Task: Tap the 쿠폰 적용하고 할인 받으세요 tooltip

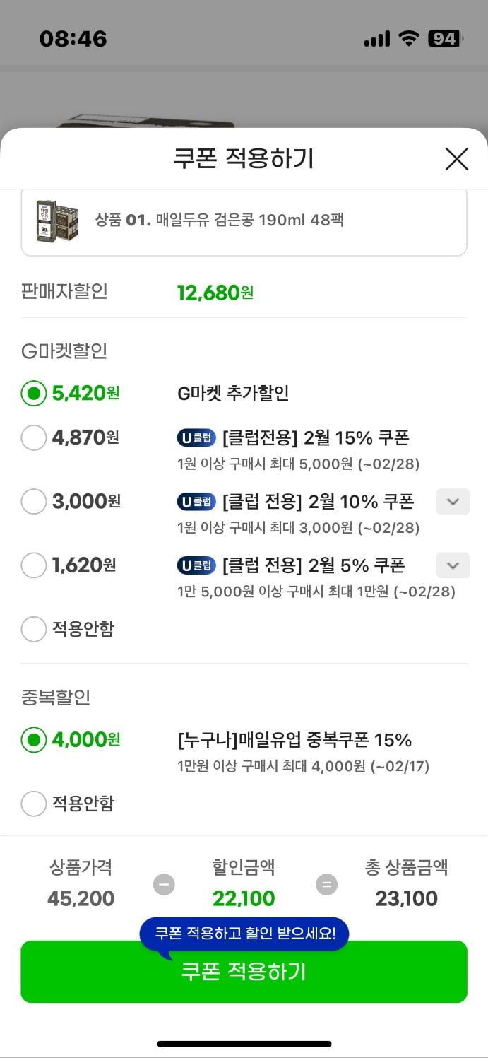Action: (244, 934)
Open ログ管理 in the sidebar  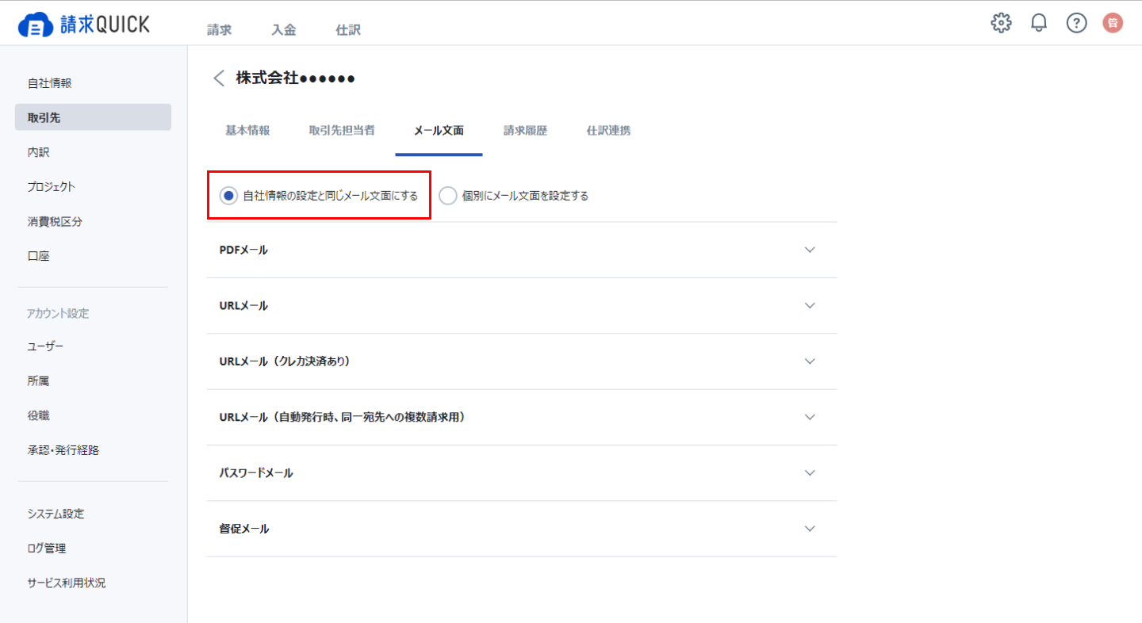(46, 548)
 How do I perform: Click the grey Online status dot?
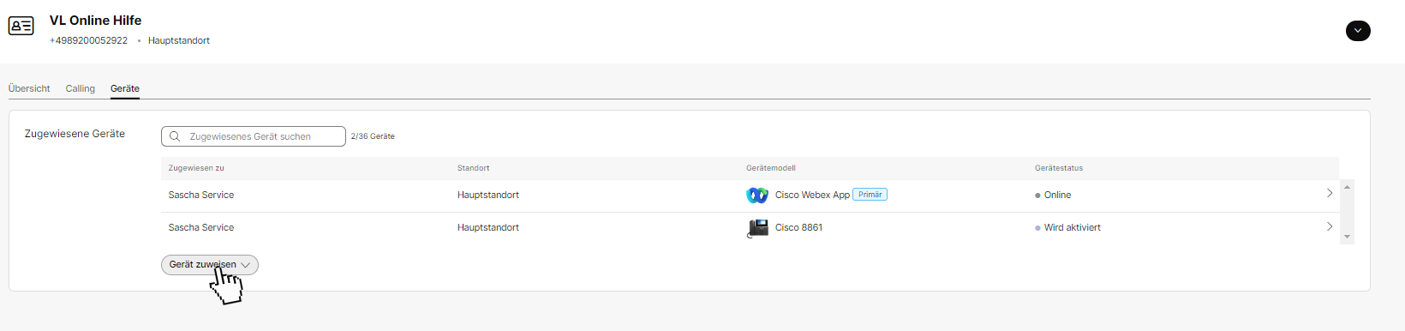point(1037,196)
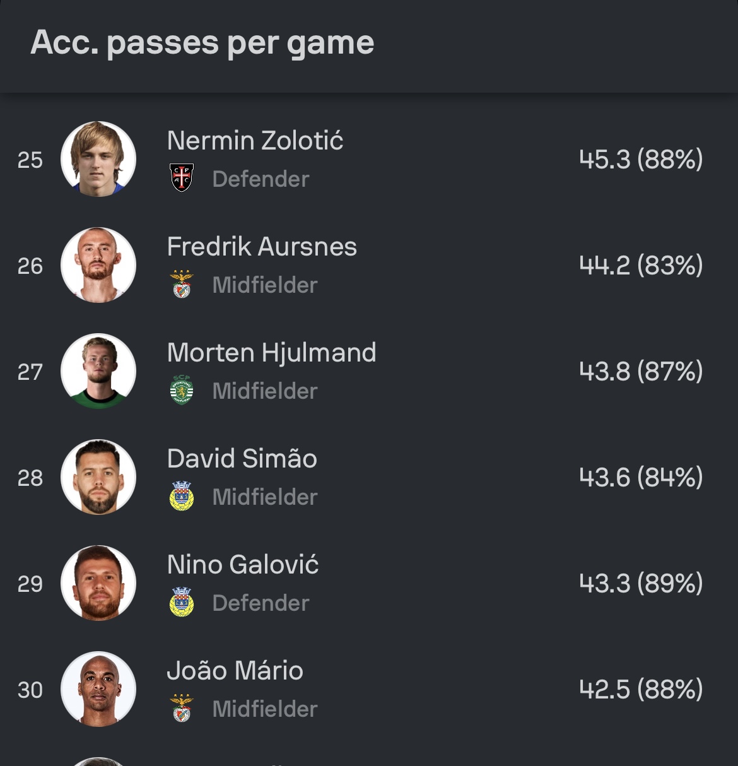Select the Nermin Zolotić name link
738x766 pixels.
(255, 140)
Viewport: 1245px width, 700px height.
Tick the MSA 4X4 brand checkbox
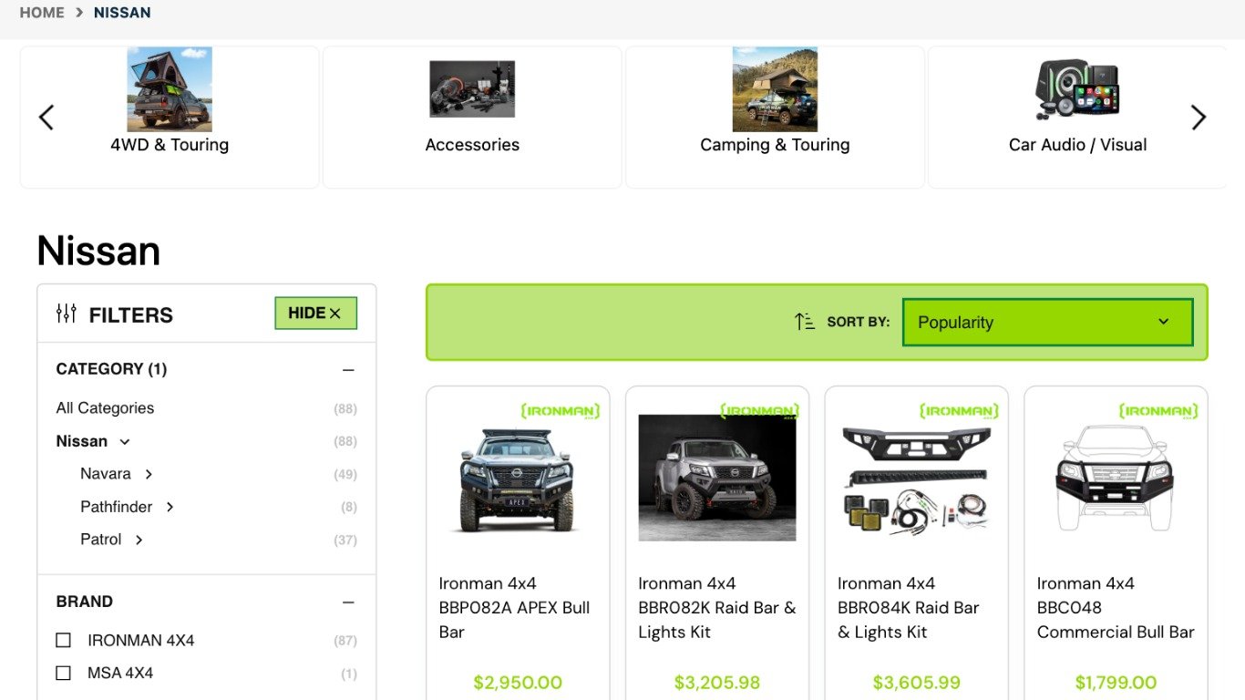click(63, 674)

> [Exercise goal]:
Only the lines from the one containing "How do I perform: Click" through the final line of the entries belong in the copy, both ends included. Pictures stay out.

> [Written solution]:
 How do I perform: Click the grey Online status dot?
point(1037,196)
Select the Nermin Zolotić name link
738x766 pixels.
(255, 140)
Viewport: 1245px width, 700px height.
Tick the MSA 4X4 brand checkbox
click(63, 674)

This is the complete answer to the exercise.